The threshold is based on contamination. It is the \(N \times\) contamination most abnormal samples in decision_score_. The threshold is calculated for generating binary outlier labels.

Type:: float

label_¶

The binary labels of the training data. 0 stands for inliers and 1 for outliers. It is generated by applying threshold_ on decision_score_.

Type:: torch.Tensor

emb¶

The learned node hidden embeddings of shape \(N \times\) hid_dim. Only available when save_emb is True. When the detector has not been fitted, emb is None. When the detector has multiple embeddings, emb is a tuple of torch.Tensor.

Type:: torch.Tensor or tuple of torch.Tensor or None

fit(data, label=None)¶

Fit detector with training data.

Parameters:

data (torch_geometric.data.Data) – The training graph.
label (torch.Tensor, optional) – The optional outlier ground truth labels used to monitor the training progress. They are not used to optimize the unsupervised model. Default: None.

Returns:

self – Fitted detector.

Return type:

object

predict(data=None, label=None, return_pred=True, return_score=False, return_prob=False, prob_method='linear', return_conf=False, return_emb=False)¶

Prediction for testing data using the fitted detector. Return predicted labels by default.

Parameters:

data (torch_geometric.data.Data, optional) – The testing graph. If None, the training data is used. Default: None.
label (torch.Tensor, optional) – The optional outlier ground truth labels used for testing. Default: None.
return_pred (bool, optional) – Whether to return the predicted binary labels. The labels are determined by the outlier contamination on the raw outlier scores. Default: True.
return_score (bool, optional) – Whether to return the raw outlier scores. Default: False.
return_prob (bool, optional) – Whether to return the outlier probabilities. Default: False.
prob_method (str, optional) –
The method to convert the outlier scores to probabilities. Two approaches are possible:

1. 'linear': simply use min-max conversion to linearly transform the outlier scores into the range of [0,1]. The model must be fitted first.

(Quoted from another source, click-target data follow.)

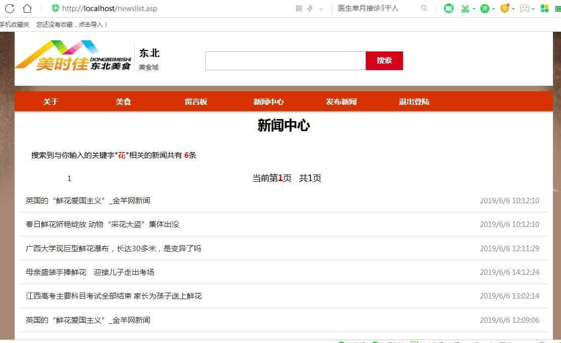Expand the translate icon dropdown arrow
This screenshot has height=343, width=561.
493,9
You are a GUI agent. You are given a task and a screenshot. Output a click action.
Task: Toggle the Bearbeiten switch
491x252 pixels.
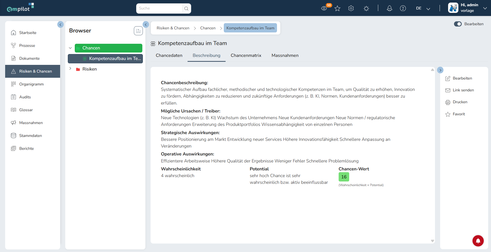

2. 'unify': use unifying scores, see [KKSZ11].

Default: 'linear'.
return_conf (boolean, optional) – Whether to return the model’s confidence in making the same prediction under slightly different training sets. See [PVD20]. Default: False.
return_emb (bool, optional) – Whether to return the learned node representations. Default: False.

Returns:

pred (torch.Tensor) – The predicted binary outlier labels of shape \(N\). 0 stands for inliers and 1 for outliers. Only available when return_label=True.
score (torch.Tensor) – The raw outlier scores of shape \(N\). Only available when return_score=True.
prob (torch.Tensor) – The outlier probabilities of shape \(N\). Only available when return_prob=True.
conf (torch.Tensor) – The prediction confidence of shape \(N\). Only available when return_conf=True.